Make IFFI More Interactive : Jai Hogg


By Aditi Desai and Aliya Abreu

Jai Hogg’s suspense thriller ‘Tailgate’ (2015) reflects the kind of movies coming out of Australia in recent years: commercially driven cinema. Says Hogg, “avant-garde cinema is rare in Australia because film-makers are trying to survive in a commercially driven set-up. A film-maker has to make a choice between showing what he wants and risk missing out on an audience, or making what the audience will watch.”
Hogg has previously directed Sunset (2008) and Tinted (2009). He says they are character driven, and not an extension of his personal experiences. ‘Tailgate’ was written with actors Peter Marshall and Samuel Young in mind. “I never really thought about casting other actors for the roles, as I knew beforehand what Peter and Sam were capable of, as actors. It’s a little bit like how Steven Spielberg likes to work with Tom Hanks, I guess. Besides, I knew that Peter and Sam would allow me to fulfill my vision for the film.”
“I’ve looked to Hollywood for inspiration for my films,” says Hogg. “And I have a lot of respect for Edward Norton, he is an intelligent filmmaker who shows both sides of the story.”
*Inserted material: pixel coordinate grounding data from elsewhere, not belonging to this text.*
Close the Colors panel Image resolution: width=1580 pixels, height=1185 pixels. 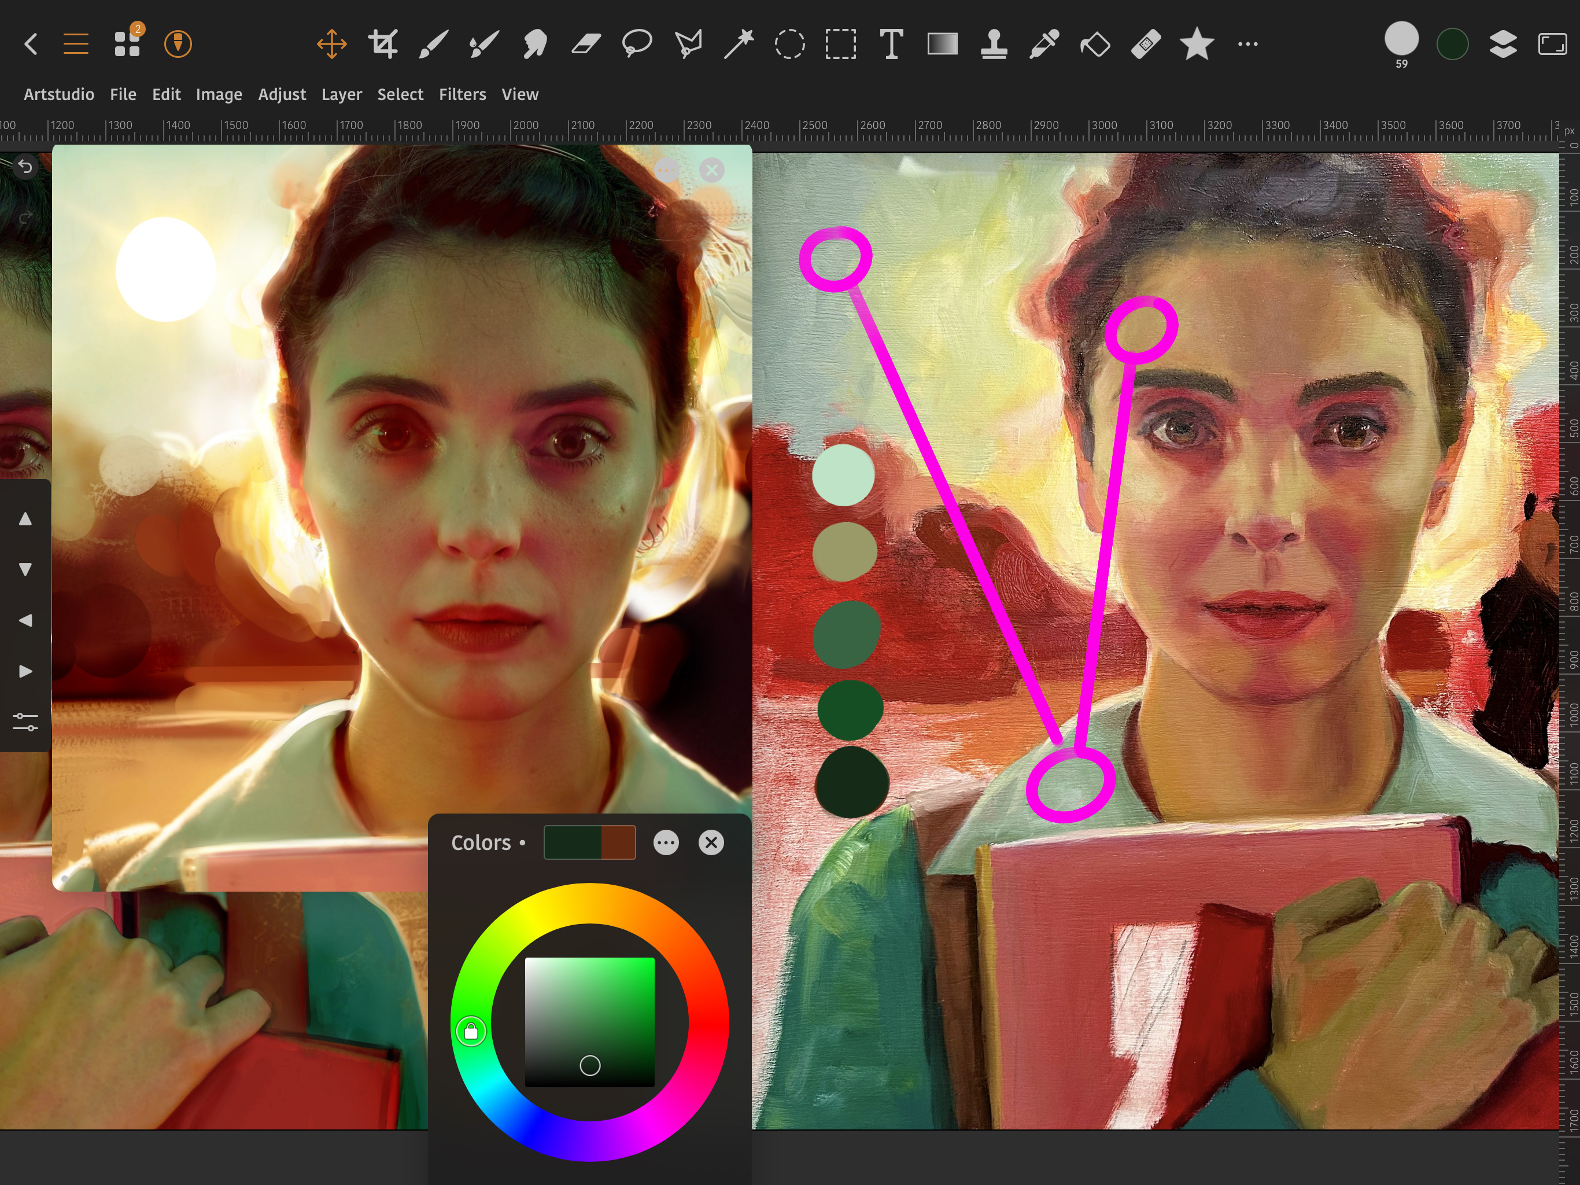click(711, 843)
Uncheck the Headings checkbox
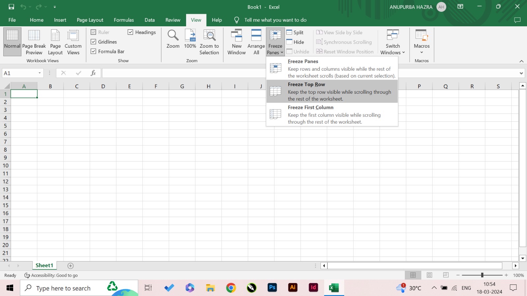Viewport: 527px width, 296px height. (x=130, y=32)
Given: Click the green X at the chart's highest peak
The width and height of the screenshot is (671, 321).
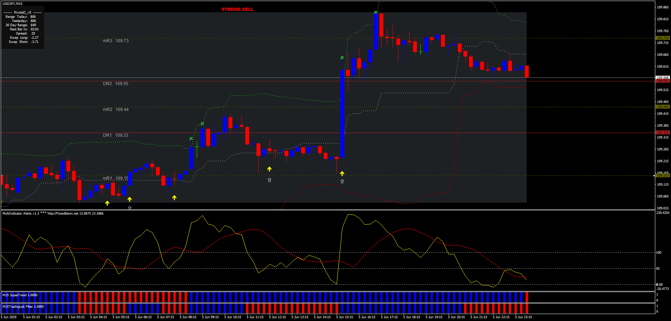Looking at the screenshot, I should coord(376,12).
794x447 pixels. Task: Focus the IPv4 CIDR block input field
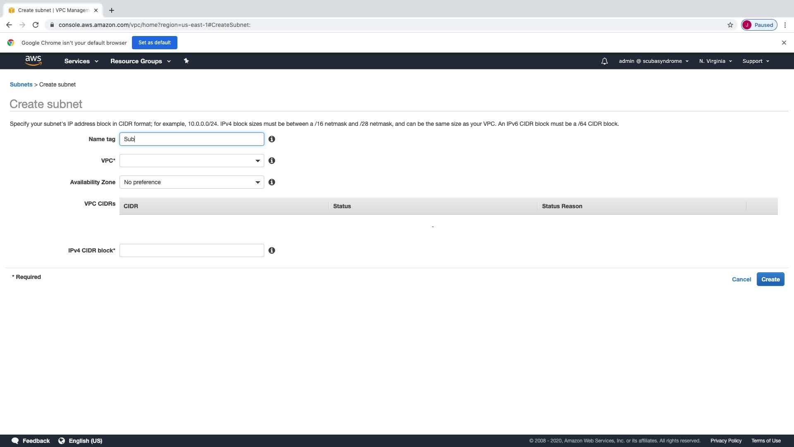coord(191,250)
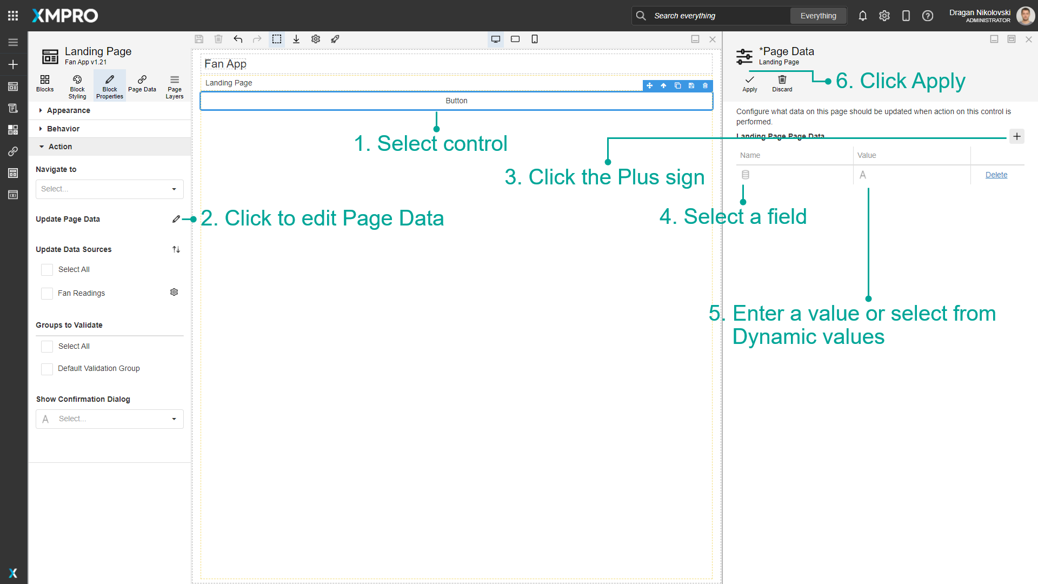Screen dimensions: 1038x584
Task: Switch to the Block Styling tab
Action: tap(77, 85)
Screen Australia, the federal government’s key funding body for the Australian film production industry, plays a significant role in Australian movie-making. Hogg holds that distributors in Australia don’t know what they want. “The distributors need to choose one film from a hundred, so they do not readily commit to a film even if it’s good, as they don’t know how well that film will fare with audiences.”
Hogg was effusive in his praise for IFFI 2015 saying he absolutely loves it, and how much India embraces film. He does have a suggestion though: “I think the festival could be more interactive. I hope IFFI can arrange for all the filmmakers to meet in one place. Other than the panel that I got to interact with today (which included filmmakers Brian Perkins, Ferdinando Cito Filomarino, and Kalpana and Vindana Ariyawansa) I hardly met anyone else.”